My past few posts have been driven by an underlying question that was pointedly raised by someone in a discussion group I follow on linkedin (if you’re curious, this is a Quant Finance group that I follow due to my interest in autonomous agent design and the question was posed by a hedge fund person with a Caltech PhD and a Wharton MBA):
I read Ernest Chan’s book on quantitative trading. He said that he tried a lot of complicated advanced quantitative tools, it turns out that he kept on losing money. He eventually found that the simplest things often generated best returns. From your experiences, what do not think about the value of advanced econometric or statistical tools in developing quantitative strategies. Are these advanced tools (say wavelet analysis, frequent domain analysis, state space model, stochastic volatility, GMM, GARCH and its variations, advanced time series modeling and so on) more like alchemy in the scientific camouflage, or they really have some value. Stochastic differential equation might have some value in trading vol. But I am talking about quantitative trading of futures, equities and currencies here. No, technical indicators, Kalman filter, cointegration, regression, PCA or factor analysis have been proven to be valuable in quantitative trading. I am not so sure about anything beyond these simple techniques.
This is not just a question about trading. The exact same question comes up over and over in the domain of robotics and I have tried to address it in my published work.
My take on this issue is that before one invokes a sophisticated inference algorithm, one has to have a sensible way to describe the essence of the problem – you can only learn what you can succinctly describe and represent! All too often, when advanced methods do not work, it is because they’re being used with very little understanding of what makes the problem hard. Often, there is a fundamental disconnect in that the only people who truly understand the sophisticated tools are tools developers who are more interested in applying their favourite tool(s) to any given problem than in really understanding a problem and asking what is the simplest tool for it. Moreover, how many people out there have a genuine feel for Hilbert spaces and infinite-dimensional estimation while also having the practical skills to solve problems in constrained ‘real world’ settings? Anyone who has this rare combination would be ideally placed to solve the complex problems we are all interested in, whether using simple methods or more sophisticated ones (i.e., it is not just about tools but about knowing when to use what and why). But, such people are rare indeed.
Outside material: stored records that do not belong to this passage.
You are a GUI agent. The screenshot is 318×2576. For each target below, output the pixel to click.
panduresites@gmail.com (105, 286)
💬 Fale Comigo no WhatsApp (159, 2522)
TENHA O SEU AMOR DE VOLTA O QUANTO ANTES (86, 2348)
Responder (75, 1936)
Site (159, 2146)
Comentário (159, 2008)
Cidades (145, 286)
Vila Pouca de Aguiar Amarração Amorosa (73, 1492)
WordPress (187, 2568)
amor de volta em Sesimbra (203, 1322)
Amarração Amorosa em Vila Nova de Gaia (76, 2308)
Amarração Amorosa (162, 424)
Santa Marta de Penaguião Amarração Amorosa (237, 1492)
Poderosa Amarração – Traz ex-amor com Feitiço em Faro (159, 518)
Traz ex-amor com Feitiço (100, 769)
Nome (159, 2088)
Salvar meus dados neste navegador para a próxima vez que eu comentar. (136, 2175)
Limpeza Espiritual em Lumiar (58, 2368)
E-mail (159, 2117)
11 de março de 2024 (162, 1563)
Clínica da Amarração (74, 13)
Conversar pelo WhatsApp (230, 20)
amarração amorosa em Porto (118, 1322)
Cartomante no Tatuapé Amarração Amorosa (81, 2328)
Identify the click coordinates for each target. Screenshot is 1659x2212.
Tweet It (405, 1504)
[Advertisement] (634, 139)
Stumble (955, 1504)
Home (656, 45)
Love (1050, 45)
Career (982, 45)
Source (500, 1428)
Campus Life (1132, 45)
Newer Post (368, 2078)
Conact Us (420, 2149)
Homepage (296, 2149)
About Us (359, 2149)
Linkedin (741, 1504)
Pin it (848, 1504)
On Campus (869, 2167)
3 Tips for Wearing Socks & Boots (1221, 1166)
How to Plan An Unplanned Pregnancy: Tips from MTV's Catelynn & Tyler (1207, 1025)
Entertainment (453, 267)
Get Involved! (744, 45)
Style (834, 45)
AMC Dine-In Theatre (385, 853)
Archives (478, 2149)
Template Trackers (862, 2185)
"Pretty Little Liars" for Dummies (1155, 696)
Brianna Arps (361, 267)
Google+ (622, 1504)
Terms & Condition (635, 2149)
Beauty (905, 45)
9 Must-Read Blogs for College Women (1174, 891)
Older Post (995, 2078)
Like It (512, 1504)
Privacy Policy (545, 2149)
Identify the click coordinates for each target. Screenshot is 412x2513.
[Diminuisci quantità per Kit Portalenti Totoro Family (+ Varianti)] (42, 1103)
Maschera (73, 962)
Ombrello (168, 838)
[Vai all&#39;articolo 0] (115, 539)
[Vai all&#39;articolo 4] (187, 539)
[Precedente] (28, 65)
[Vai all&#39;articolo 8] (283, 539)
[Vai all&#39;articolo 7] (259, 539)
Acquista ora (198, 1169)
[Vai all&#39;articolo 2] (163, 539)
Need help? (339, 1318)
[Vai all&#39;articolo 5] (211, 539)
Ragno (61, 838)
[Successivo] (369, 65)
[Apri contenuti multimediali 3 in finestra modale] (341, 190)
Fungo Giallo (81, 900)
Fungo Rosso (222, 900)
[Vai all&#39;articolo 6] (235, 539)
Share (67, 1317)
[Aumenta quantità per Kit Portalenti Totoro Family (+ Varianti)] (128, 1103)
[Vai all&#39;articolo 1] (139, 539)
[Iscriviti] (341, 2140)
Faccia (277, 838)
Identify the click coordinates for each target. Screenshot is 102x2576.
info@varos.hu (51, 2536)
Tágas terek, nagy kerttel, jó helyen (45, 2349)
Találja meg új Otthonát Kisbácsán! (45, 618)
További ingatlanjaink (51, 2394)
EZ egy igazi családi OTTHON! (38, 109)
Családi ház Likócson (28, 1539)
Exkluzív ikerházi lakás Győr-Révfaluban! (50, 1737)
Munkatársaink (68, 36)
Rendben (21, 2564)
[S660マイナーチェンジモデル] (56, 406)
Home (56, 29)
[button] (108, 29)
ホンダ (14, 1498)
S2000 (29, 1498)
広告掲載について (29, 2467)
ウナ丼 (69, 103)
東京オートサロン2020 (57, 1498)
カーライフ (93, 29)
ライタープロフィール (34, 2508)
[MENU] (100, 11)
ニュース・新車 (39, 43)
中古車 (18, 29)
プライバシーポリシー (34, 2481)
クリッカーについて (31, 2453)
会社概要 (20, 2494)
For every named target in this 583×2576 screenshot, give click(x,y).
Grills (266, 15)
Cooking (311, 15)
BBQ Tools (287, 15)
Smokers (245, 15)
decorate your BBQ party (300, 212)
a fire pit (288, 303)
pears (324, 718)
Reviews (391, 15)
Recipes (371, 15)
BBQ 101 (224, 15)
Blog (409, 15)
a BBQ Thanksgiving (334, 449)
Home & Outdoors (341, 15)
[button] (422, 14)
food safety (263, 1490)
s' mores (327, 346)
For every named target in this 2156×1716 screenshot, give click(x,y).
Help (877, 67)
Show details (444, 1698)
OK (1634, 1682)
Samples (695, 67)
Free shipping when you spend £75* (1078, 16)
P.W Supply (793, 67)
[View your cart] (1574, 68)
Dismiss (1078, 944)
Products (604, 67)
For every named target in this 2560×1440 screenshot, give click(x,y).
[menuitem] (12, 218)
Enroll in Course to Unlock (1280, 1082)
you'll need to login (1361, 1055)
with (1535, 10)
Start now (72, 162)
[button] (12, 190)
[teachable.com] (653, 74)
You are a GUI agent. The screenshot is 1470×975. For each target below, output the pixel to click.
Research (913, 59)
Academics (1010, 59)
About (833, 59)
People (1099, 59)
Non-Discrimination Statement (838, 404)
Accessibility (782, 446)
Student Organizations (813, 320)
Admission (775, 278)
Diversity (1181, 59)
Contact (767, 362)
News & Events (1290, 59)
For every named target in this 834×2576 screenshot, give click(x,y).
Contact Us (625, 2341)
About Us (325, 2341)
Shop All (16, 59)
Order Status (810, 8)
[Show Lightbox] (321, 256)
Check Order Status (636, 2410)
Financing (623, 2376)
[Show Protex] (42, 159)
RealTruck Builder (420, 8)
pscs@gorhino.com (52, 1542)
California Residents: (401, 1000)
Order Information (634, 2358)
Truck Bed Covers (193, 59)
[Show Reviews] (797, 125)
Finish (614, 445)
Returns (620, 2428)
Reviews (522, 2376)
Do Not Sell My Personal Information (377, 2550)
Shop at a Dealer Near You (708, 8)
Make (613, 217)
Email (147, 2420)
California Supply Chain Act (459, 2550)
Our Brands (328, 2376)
For many years now, beginning with some questions that were part of my doctoral dissertation research, I have been curious about multi-level models that describe phenomena and strategies. A fundamental question that arises in this setting is regarding which direction (top-down/bottom-up) takes primacy.
A particular sense in which this directly touches upon my work is in the ability of unsupervised and semi-supervised learning methods to model “everything of interest” in a complex domain (e.g., robotics) so that any detailed analysis of the domain is rendered unnecessary. A claim that is often made is that the entire hierarchy will just emerge from the bottom-up. My own experience with difficult problems such as synthesizing complex humanoid robot behaviours makes me sceptical of the breadth of this claim. I find that, often, the easily available observables do not suffice and one needs to work hard to get the true description. However, I am equally sceptical of the chauvinistic view that the only way to solve problems is to model everything in the domain and dream up a clever strategy or the defeatist view that the only way to solve the problem is to look at pre-existing solutions somewhere else and copy them. Instead, in my own work, I have searched for a middle ground where one seeks general principles on both ends of the spectrum and tries to tie it together efficiently.
Recently, while searching google scholar for some technical papers on multi-level control and learning, I came across an interesting philosophical paper (R.C. Bishop and H. Atmanspacher, Contextual emergence in the description of properties, Foundations of Physics 36(12):1753-1777, 2006.) that makes the case that extracting deep organizational principles for a higher level from a purely bottom-up approach is, in a certain sense, a fundamentally ill-posed problem. Even in “basic” areas like theoretical physics one needs more context. Yet, all is not lost. What this really means is that there are some top-down contextual constraints (much weaker than arbitrary rigid prescriptions) that are necessary to make the two mesh together. You will probably have to at least skim the paper to get a better idea but I think this speaks to the same issue I raise above and says something quite insightful.